如何处理 whois 数据

发布于 2024-11-05 18:55:56 字数 325 浏览 4 评论 0原文

我需要将 whois 数据放入表中,例如

  • 注册者、
  • 创建日期、
  • 过期日期等。

我有从 whois 服务器提取数据的脚本,但每个域扩展的输出都不同。

例如,对于 .com 域,注册者详细信息以总地址形式出现,对于 .org 域,它以注册者名称、street1、street2、street3 等形式出现

。无法将注册者详细信息提取为一个单元放入数据库中。

我听说如果我们获取 xml 数据,我们就可以提取它,有人可以帮助解决这个问题吗?谢谢!。

I need to put whois data in a table like

  • registrant,
  • created date,
  • expire date etc.

I've the script which is extracting data from whois servers, but the output is different for each domain extensions.

For example, for .com domains registrant details comes as a total address and for .org domains it comes as registrant name,street1,street2,street3 etc.

so i'm not able extract registrant details as a unit to be put in db.

some where i heard if we get as xml data we can able to extract it, can somebody help to get around this?
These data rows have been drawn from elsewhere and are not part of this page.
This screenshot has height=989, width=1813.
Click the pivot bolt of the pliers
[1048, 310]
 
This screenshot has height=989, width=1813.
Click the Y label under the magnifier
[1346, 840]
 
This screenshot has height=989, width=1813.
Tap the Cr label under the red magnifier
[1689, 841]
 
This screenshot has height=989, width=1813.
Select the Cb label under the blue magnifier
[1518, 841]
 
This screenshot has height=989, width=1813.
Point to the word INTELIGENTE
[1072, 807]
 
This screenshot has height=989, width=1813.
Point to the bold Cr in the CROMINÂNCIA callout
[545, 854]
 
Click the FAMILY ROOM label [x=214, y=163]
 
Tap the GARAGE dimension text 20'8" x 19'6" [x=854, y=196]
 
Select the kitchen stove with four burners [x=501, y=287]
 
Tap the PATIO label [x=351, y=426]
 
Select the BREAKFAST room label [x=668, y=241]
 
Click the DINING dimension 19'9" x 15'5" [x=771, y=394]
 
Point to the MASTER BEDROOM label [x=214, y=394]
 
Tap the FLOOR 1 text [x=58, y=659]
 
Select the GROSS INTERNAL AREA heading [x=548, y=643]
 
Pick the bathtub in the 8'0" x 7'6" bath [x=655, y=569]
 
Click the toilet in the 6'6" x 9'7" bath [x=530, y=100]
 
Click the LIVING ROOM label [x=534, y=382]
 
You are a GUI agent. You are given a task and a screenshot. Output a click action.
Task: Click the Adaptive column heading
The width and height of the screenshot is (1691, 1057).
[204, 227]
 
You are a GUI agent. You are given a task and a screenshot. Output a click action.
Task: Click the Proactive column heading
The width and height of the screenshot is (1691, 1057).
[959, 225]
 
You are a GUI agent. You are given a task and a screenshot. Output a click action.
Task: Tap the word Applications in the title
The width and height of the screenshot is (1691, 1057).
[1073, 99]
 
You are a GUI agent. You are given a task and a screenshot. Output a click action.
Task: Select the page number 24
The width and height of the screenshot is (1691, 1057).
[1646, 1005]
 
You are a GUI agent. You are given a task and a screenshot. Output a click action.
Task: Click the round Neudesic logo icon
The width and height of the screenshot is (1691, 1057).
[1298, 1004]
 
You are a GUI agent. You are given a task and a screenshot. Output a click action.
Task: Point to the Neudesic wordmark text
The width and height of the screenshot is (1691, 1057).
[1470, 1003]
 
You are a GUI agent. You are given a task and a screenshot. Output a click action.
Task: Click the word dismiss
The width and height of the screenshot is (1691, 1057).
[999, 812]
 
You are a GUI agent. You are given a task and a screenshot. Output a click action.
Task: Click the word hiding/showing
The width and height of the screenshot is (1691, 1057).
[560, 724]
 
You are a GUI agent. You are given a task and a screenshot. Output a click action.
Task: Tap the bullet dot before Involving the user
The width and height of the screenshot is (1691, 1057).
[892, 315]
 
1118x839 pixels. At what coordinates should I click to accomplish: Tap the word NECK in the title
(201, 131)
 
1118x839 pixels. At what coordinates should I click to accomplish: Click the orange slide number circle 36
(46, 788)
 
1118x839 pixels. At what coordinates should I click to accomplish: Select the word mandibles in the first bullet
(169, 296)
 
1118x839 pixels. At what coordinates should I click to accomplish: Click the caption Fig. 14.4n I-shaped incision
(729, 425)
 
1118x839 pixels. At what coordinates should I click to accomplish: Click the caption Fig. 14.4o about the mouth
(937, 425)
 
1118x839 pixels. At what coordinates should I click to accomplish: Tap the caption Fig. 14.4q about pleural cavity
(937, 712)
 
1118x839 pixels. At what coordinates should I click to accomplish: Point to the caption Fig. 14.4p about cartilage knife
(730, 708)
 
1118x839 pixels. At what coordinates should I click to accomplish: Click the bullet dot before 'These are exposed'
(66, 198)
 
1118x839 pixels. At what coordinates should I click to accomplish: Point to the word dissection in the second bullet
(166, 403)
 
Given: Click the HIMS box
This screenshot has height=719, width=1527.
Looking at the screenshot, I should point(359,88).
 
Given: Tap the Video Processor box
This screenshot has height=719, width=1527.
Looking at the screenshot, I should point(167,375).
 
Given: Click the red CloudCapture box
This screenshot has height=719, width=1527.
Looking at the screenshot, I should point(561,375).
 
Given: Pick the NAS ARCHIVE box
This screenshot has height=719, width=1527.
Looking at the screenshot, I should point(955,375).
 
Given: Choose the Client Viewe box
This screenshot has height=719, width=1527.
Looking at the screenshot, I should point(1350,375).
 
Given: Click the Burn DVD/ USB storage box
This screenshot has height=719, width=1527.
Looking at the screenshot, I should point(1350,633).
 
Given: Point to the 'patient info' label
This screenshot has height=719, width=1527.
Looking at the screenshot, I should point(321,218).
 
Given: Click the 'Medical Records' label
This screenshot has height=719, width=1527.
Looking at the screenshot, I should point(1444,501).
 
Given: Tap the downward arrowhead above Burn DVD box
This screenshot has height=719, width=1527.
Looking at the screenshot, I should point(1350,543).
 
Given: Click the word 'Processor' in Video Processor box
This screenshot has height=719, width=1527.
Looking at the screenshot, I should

Thanks!.

如果你对这篇内容有疑问,欢迎到本站社区发帖提问 参与讨论,获取更多帮助,或者扫码二维码加入 Web 技术交流群。

扫码二维码加入Web技术交流群

发布评论

需要 登录 才能够评论, 你可以免费 注册 一个本站的账号。

评论(3

玩物 2024-11-12 18:55:56

事实上,问题比这要大得多。

  • 没有统一的请求语法
  • ,也没有定义的功能集
  • 没有定义的答案方案
  • 当地立法使内容不同
  • 没有标准化的错误集
  • 记录的信息质量较差
  • 您必须处理内部化

WHOIS 服务由 RFC3912 定义。这是一个非常基本的请求协议,根本没有定义应答内容的格式。。因此,答案通常反映了包含数据的数据库的格式,并且您可能会为每个数据库得到不同的语法。由于 WHOIS 可用于您想要的任何内容,因此您不能对将得到的答案的格式做出很多假设。但希望您可以收到可解析的内容以及每个请求的类似格式的答案。

因此,您需要为每个服务器开发一个解析逻辑,您必须以非常经验的方式进行。

不过,这里有一些来自 RFC 的开发技巧。

  • 您需要使用 TCP 端口 43 发送请求,并以 CR+LF ASCII 字符结尾的单行

  • 您必须期望 TCP 连接结束仅意味着答案已完成。

特别是关于域名,您可能需要注意,以前对 ASCII 编码的限制使得一些注册人使用 Punycode 对 DNS 系统中的一些(通过示例强调的)字符串进行编码,因此您可能希望能够在 Whois 答案中期待这些字符串如果您在某些回复中遇到同样的情况。自 2003 年以来,国际化域名的存在将要求您支持 unicode 编码。转换名称的算法很复杂,RFC 3490 应该为您提供一些有用的详细信息。

祝你好运 !

Actually the problem is a big larger than that.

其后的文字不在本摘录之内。